By good fortune I have also just found out that some of these stories can be bought as ebooks, so if you’re really desperate…

Don’t say I haven’t provided a useful suggestion. And if you were to go for the old-fashioned dead tree version you get a nice, fat volume with pictures. I’ll even wrap it for you. If you come here, that is.

Four Tales

Tell me I’m not too late! It can’t be that no one needs to buy any more Christmas presents. Surely you’re not that well organised.

Whatever. You will need to buy Four Tales. You will even want to buy Four Tales. You’ve probably read the tales, or some of them, before. Doesn’t matter.
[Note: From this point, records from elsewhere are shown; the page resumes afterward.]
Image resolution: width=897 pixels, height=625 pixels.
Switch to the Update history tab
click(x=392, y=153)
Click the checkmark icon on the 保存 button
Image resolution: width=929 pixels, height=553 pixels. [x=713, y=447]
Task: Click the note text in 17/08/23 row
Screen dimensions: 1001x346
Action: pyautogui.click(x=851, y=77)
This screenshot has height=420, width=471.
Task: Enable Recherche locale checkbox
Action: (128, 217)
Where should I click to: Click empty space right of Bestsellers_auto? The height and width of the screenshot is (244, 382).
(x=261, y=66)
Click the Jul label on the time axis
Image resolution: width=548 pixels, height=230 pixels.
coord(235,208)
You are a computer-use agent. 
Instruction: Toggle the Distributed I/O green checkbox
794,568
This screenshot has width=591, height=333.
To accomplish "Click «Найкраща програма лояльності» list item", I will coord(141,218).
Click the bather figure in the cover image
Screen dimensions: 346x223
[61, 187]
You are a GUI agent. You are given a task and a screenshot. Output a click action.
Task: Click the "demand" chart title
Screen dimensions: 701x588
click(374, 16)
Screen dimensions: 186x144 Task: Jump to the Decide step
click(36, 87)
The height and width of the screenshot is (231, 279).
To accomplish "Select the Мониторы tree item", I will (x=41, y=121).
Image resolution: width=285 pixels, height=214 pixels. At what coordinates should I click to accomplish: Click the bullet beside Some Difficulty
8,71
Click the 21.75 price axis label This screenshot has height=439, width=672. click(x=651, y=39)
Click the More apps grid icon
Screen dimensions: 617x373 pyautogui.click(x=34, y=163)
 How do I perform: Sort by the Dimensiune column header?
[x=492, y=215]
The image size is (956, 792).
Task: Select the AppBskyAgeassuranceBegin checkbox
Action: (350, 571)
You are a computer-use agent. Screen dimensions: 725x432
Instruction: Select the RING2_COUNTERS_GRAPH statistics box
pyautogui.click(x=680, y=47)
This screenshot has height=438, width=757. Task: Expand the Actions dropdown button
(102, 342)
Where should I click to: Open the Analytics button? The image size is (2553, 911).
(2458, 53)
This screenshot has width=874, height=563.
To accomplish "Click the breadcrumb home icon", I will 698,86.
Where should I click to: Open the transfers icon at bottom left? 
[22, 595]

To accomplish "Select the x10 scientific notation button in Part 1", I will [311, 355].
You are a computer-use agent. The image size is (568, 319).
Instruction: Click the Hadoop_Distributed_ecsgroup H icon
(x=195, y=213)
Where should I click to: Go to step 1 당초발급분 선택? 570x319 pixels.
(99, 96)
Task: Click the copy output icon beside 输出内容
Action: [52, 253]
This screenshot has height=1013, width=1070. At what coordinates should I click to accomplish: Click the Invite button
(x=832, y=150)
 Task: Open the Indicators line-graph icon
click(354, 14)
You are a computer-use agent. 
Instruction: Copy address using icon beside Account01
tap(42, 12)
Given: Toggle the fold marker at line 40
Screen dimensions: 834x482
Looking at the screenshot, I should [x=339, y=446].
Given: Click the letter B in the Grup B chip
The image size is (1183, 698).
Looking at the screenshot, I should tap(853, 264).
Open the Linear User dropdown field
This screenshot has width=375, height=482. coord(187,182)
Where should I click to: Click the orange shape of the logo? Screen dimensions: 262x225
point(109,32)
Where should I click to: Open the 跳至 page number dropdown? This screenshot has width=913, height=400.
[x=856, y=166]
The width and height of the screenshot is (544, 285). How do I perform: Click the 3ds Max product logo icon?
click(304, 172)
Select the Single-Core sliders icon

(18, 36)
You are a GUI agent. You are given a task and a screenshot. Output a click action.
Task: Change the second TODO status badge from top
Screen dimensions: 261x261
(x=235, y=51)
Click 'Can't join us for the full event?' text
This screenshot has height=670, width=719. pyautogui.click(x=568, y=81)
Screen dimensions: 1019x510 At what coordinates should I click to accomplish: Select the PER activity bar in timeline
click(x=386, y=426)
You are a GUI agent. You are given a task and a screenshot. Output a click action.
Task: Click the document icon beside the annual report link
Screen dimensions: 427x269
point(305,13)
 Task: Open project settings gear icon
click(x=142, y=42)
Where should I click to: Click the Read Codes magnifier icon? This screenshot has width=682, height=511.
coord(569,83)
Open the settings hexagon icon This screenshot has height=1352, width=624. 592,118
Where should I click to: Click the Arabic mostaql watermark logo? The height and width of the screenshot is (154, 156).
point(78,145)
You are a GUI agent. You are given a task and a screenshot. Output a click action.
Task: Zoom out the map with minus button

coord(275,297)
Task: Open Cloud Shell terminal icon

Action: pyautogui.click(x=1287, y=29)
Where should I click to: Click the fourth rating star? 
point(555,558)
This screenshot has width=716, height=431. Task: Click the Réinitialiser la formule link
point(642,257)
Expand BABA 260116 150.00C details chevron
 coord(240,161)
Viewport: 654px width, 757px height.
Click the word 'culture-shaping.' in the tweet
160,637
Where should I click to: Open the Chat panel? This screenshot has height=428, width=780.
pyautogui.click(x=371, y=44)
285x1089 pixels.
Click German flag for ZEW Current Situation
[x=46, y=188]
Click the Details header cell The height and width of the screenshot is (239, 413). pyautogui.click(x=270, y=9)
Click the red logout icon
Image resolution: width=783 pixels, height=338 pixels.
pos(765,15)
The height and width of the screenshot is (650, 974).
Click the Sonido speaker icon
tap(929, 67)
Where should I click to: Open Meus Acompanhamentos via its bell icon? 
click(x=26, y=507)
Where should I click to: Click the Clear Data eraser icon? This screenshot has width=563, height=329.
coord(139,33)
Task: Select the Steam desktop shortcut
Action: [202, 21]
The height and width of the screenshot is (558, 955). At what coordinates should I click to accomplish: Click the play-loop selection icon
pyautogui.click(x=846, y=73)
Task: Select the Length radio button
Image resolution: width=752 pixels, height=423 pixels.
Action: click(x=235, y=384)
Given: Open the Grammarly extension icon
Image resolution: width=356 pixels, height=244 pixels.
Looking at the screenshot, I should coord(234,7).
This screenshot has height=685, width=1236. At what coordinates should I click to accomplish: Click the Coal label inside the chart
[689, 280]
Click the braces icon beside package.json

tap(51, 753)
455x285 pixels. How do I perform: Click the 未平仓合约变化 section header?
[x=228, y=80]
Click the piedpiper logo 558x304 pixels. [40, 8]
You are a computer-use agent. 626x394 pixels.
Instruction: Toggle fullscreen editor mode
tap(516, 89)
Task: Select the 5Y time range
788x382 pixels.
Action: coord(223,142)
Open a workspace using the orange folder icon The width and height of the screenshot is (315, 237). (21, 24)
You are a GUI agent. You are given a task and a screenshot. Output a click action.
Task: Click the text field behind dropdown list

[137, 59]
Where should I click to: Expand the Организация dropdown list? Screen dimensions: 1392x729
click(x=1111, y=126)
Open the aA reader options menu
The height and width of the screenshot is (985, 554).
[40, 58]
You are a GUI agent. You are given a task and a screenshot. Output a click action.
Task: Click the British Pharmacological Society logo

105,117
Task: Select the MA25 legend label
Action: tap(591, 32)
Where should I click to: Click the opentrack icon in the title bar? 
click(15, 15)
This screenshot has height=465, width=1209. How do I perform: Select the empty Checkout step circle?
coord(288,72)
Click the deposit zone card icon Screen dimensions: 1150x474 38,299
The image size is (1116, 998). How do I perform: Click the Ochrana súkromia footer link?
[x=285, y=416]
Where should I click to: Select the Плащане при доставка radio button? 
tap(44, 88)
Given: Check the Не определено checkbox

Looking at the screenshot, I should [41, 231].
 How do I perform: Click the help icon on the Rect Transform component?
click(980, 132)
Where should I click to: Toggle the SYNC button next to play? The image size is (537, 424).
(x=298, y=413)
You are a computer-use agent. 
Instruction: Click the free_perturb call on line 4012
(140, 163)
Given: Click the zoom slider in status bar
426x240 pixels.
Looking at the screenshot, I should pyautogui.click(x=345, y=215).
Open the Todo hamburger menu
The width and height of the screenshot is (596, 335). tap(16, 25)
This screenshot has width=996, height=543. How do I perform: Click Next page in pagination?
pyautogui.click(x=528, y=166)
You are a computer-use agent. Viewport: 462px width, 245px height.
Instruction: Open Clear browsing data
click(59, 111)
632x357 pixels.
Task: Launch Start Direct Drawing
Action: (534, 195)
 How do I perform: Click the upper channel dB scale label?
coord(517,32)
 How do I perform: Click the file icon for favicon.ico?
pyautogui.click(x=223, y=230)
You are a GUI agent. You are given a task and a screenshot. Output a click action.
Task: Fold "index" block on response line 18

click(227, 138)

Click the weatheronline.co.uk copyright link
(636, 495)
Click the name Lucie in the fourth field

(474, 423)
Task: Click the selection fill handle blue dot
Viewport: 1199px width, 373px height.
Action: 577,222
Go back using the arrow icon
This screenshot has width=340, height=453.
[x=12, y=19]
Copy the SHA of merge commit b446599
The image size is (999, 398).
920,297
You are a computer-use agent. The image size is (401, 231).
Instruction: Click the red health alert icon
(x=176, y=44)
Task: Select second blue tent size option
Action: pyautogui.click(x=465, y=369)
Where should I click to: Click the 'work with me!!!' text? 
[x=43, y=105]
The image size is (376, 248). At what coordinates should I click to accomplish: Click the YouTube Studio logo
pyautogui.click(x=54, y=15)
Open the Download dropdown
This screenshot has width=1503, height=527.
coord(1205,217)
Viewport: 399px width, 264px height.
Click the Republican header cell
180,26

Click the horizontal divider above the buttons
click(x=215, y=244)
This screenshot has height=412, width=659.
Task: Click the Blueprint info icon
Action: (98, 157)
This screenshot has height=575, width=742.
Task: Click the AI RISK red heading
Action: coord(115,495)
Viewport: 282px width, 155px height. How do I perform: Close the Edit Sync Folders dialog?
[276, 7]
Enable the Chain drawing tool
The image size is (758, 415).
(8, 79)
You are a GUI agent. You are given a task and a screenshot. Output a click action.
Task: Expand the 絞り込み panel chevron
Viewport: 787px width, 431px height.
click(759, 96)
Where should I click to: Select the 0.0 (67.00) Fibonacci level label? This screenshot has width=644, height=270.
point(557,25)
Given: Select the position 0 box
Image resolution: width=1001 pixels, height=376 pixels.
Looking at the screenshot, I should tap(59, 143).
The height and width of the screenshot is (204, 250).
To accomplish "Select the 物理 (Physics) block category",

This is a very Christmassy book, just right for children. And for the purposes of this book, we are all children.

To be fair. When I asked to se a copy of this re-issue of Philip Pullman’s four ‘fairy tales’ I expected just that. Four smaller books put together in a larger book. A blue book, as I could see from the press release. But it’s so much more. The cover alone is of the must-stroke variety. Dark blue with silver, and a little bit soft.

Four Tales

The stories are The Firework-Maker’s Daughter, I Was a Rat! or The Scarlet Slippers, Clockwork or All Wound Up, and The Scarecrow and His Servant. They are illustrated by Peter Bailey, although I think it’s just the first one that Peter hadn’t illustrated before. They are of that nice, old-fashioned kind that you remember from your childhood books.

Clearly Philip’s publisher needs to publish something, and while he dithers (or whatever it is he does) over the Book of Dust (come on; it was almost finished five years ago!) they are getting the store cupboard stuff out. But what a store cupboard!

The tales are truly wonderful. The Scarecrow is very very good, but I think for me nothing beats the former Rat. The fireworks story is uplifting, and Clockwork is pretty scary.

Excuse me while I go off to gaze at my copy again.